[REQUIREMENT 1]
In the medical tourism text, rewrite the stretch from "In the United States we" through "years and $250,000.", putting "public insurance" wherever "Medicaid" appears.
[REQUIREMENT 2]
Answer these questions using the medical tourism text:
(a) Whom does the note say to consult?
(b) About how many people in the United States are on Medicaid?
(c) What is the maximum penalty for importing prescriptions?

[EXTRACT PROVIDED]
• • •
Medical Tourism with HCV

Note: Consult with your doctor, and a lawyer before you accidentally commit a felony.

I keep seeing blogs and comments in forums explaining anecdotally how they did it and why it’s good.

It’s not good, it may save someone’s life, but that does not make it good. Because in bypassing our system, more will die from lack of adequate care.

Don’t suggest medical tourism as a solution. It’s like saying, yeah we don’t have running water in our town, so we just take buckets back when we visit friends in other towns.

In the United States we presently have around 71 million people ( that’s about twice the population of Canada) on Medicaid.1 Four states will effectively deny new DAAs (Direct Acting Antivirals like Sovaldi) to over a hundred thousand HCV patients until they prove they have F4 cirrhosis. In fact, Sofosbuvir (Sovaldi) is restricted to decompensated patients for around 5.7 million people on Medicaid. In other words, you need to have both permanent liver damage, and be fatally ill to get the new meds.

Medical tourism with HCV in the United States has a problem. Importing prescriptions is punishable by up to 10 years and $250,000.
• • •
[PROVIDED RECORDS]
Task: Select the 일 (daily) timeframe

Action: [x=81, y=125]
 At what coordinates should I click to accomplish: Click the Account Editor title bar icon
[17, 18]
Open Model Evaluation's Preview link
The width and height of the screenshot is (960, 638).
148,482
• • •
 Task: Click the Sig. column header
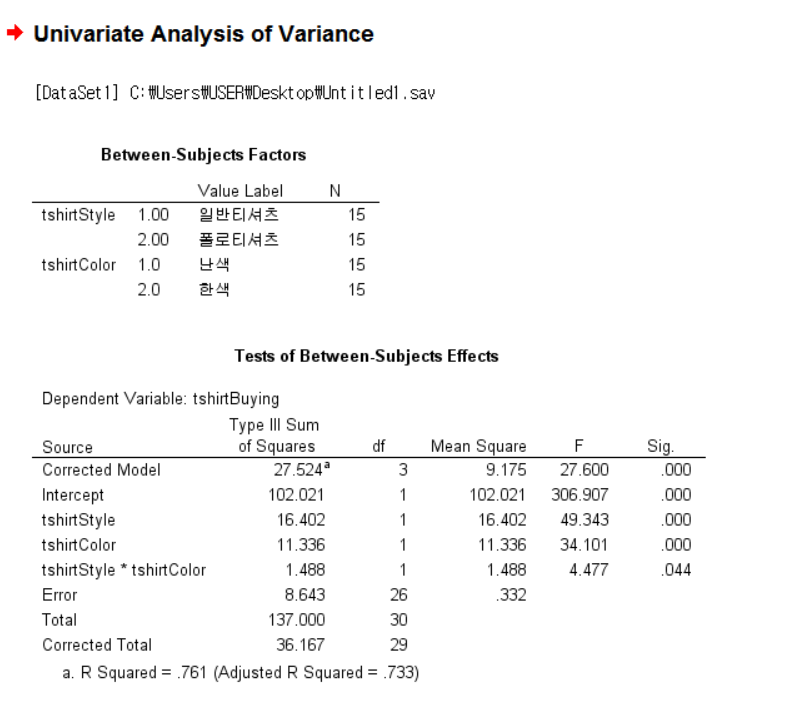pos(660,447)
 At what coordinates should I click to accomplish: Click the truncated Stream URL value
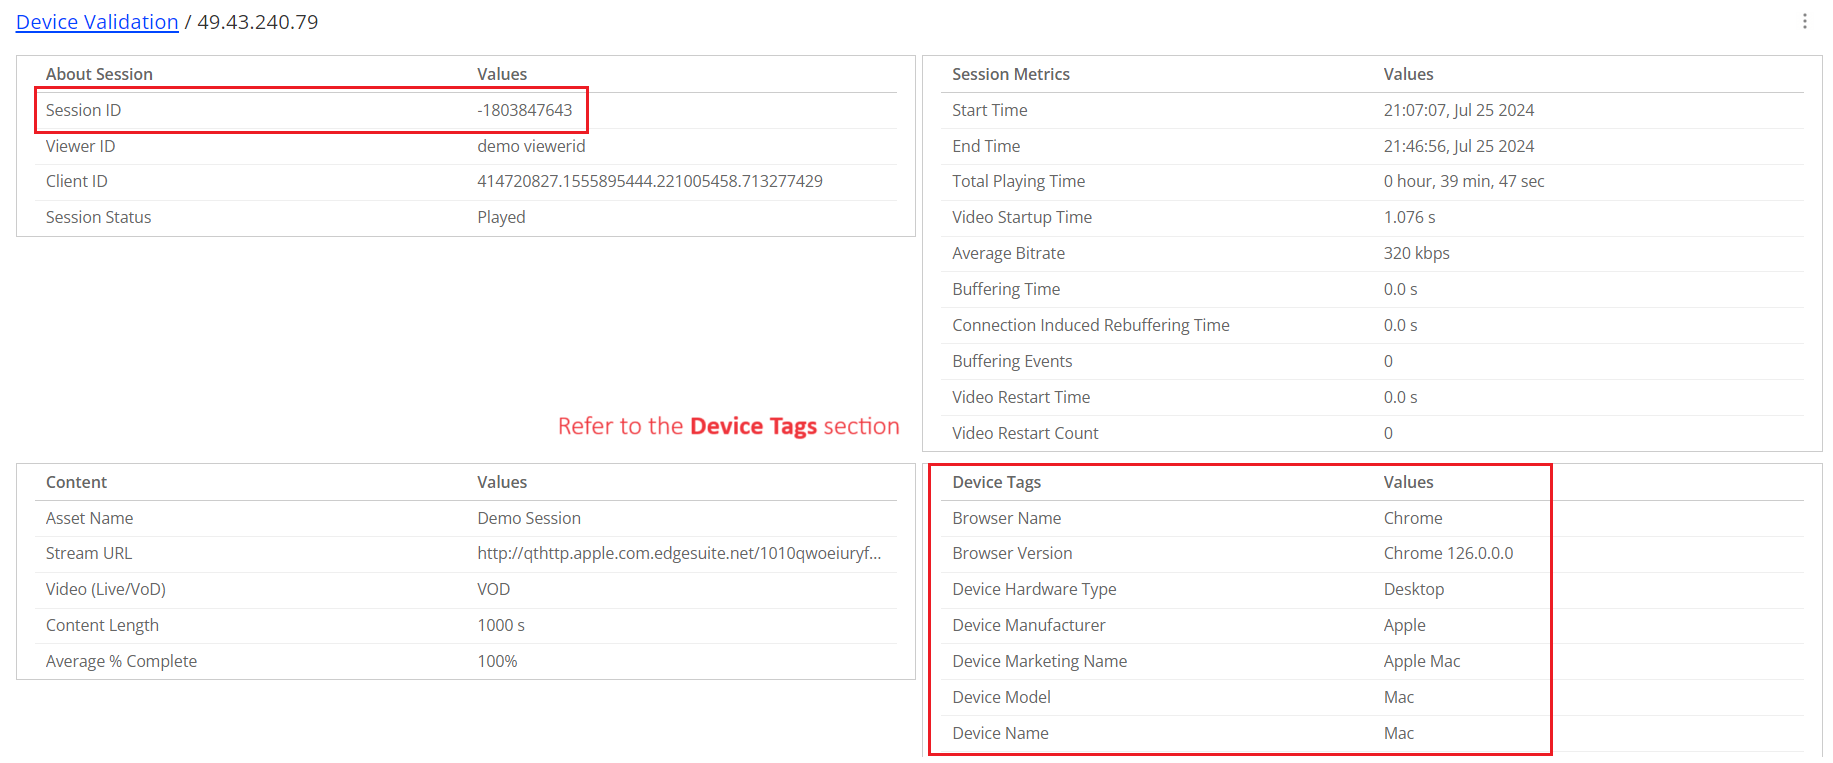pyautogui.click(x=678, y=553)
• • •
[SOLUTION 1]
In the United States we presently have around 71 million people ( that’s about twice the population of Canada) on public insurance.1 Four states will effectively deny new DAAs (Direct Acting Antivirals like Sovaldi) to over a hundred thousand HCV patients until they prove they have F4 cirrhosis. In fact, Sofosbuvir (Sovaldi) is restricted to decompensated patients for around 5.7 million people on public insurance. In other words, you need to have both permanent liver damage, and be fatally ill to get the new meds.

Medical tourism with HCV in the United States has a problem. Importing prescriptions is punishable by up to 10 years and $250,000.

[SOLUTION 2]
(a) Your doctor and a lawyer.
(b) Around 71 million.
(c) Up to 10 years and $250,000.